MediaTek and others using ARMv9 design and pricing, heck even Qualcomm are selling their SoC on Windows PC at cheaper price compared to Intel or AMD.

Even at a higher IP price their final product are cheaper, faster and competitive. There may be a strategy about leaving money on the table, but it is another thing about leaving TOO much money on the table. If Intel and AMD's pricing is so far above ARM, there is nothing wrong with increasing your highest performance core 's pricing.

I would not be surprised in a 2 - 3 years time the highest PC performance CPU / SoC is coming from Nvidia with ARM CPU Core rather than x86. But knowing Nvidia I know they will charge similar pricing to Intel :D

  • ryao 7 hours ago

    So far, Qualcomm is not paying the royalty rate hikes since they are selling ARM hardware using cores covered under the ARMv8 architectural license that they obtained before SoftBank started pushing ARM to improve profitability.

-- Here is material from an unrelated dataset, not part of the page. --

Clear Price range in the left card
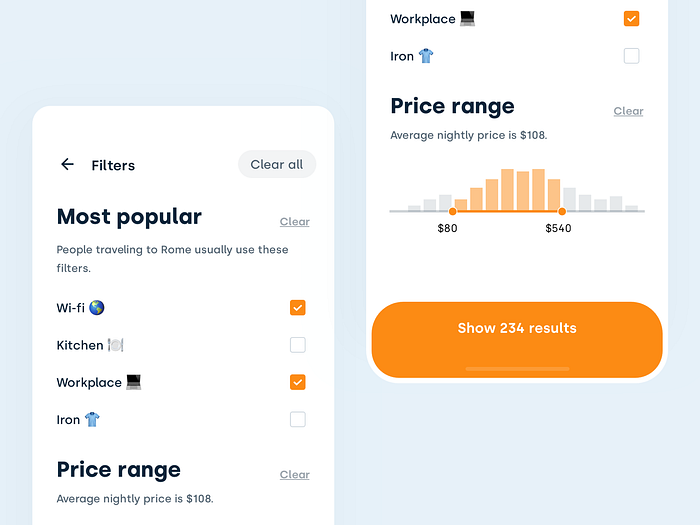This screenshot has width=700, height=525. (x=295, y=475)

    It is interesting that you should mention MediaTek. They joined the RISC-V Software Ecosystem in May 2023:

    https://riseproject.dev/

    It seems reasonable to think that they are considering jumping ship. If they are designing their own in-house CPU cores, it will likely be a while before we see them as part of a mediatek SoC.

    In any case, people do not like added fees. They had previously tolerated ARM’s fees since they were low, but now that they are raising them, people are interested in alternatives. At least some of ARM’s partners are paying the higher for now, but it is an incentive to move to RISC-V, which is no fee for the ISA and either no fee or low fee for IP cores. For example, the hazard3 cores that the Raspberry Pi Foundation adopted in the RP2350 did not require them to pay royalty fees to anyone.